Top of Listed entries
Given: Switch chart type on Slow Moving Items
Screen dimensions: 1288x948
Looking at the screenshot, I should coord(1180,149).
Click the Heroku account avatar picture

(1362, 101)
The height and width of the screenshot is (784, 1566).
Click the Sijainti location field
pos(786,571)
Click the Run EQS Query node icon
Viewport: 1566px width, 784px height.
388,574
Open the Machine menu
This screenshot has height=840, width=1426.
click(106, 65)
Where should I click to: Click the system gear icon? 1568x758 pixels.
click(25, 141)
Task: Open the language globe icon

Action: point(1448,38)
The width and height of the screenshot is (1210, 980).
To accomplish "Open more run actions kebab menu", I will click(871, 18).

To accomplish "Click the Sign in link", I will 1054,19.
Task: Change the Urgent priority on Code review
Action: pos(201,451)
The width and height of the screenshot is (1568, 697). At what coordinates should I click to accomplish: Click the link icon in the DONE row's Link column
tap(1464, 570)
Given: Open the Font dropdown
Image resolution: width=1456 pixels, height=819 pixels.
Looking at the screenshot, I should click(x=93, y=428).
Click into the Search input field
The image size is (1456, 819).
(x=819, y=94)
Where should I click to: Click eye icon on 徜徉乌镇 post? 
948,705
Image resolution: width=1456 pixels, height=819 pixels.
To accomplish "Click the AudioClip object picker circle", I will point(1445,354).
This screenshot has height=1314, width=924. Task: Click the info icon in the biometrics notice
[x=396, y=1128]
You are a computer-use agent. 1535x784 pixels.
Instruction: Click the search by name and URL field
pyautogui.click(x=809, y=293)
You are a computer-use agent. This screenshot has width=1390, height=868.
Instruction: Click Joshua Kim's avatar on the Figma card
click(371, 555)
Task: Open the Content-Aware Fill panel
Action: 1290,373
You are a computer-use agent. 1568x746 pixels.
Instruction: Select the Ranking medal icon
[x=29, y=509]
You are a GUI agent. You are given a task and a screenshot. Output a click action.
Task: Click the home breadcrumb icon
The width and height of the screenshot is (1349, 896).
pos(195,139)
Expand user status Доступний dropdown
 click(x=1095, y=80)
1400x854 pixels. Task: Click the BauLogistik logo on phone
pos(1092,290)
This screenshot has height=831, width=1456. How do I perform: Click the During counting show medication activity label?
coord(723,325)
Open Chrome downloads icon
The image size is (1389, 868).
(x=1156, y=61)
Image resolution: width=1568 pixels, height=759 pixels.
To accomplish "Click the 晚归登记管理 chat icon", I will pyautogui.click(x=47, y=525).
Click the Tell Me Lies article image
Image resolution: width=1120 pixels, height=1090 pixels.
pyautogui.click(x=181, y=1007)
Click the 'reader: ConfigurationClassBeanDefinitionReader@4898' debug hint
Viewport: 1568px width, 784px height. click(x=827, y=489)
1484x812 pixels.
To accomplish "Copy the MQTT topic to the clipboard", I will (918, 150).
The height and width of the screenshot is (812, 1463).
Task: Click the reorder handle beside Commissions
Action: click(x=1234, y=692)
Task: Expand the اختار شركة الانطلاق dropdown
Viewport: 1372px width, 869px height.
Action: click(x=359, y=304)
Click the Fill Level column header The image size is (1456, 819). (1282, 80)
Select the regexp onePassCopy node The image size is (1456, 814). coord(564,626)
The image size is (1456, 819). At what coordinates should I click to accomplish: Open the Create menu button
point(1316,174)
Bottom of Listed entries
__What the task requires__
Only the lines from the one holding "Image resolution: width=1120" through the end of the records should appear in the answer, each repeated exactly.

__Your response__
Image resolution: width=1120 pixels, height=1090 pixels.
pyautogui.click(x=181, y=1007)
Click the 'reader: ConfigurationClassBeanDefinitionReader@4898' debug hint
Viewport: 1568px width, 784px height. click(x=827, y=489)
1484x812 pixels.
To accomplish "Copy the MQTT topic to the clipboard", I will (918, 150).
The height and width of the screenshot is (812, 1463).
Task: Click the reorder handle beside Commissions
Action: click(x=1234, y=692)
Task: Expand the اختار شركة الانطلاق dropdown
Viewport: 1372px width, 869px height.
Action: click(x=359, y=304)
Click the Fill Level column header The image size is (1456, 819). (1282, 80)
Select the regexp onePassCopy node The image size is (1456, 814). coord(564,626)
The image size is (1456, 819). At what coordinates should I click to accomplish: Open the Create menu button
point(1316,174)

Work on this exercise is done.